• _INFORMATION GIVEN_
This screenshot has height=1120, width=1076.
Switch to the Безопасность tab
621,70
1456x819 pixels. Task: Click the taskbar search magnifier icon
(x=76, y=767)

• _GOAL OF THE EXERCISE_
Could you give again, word for word, the line with "Switch to the Безопасность tab" and all lines after it through the end of the data? Leave out everything else.

• _SOLUTION TO THE PROBLEM_
Switch to the Безопасность tab
621,70
1456x819 pixels. Task: Click the taskbar search magnifier icon
(x=76, y=767)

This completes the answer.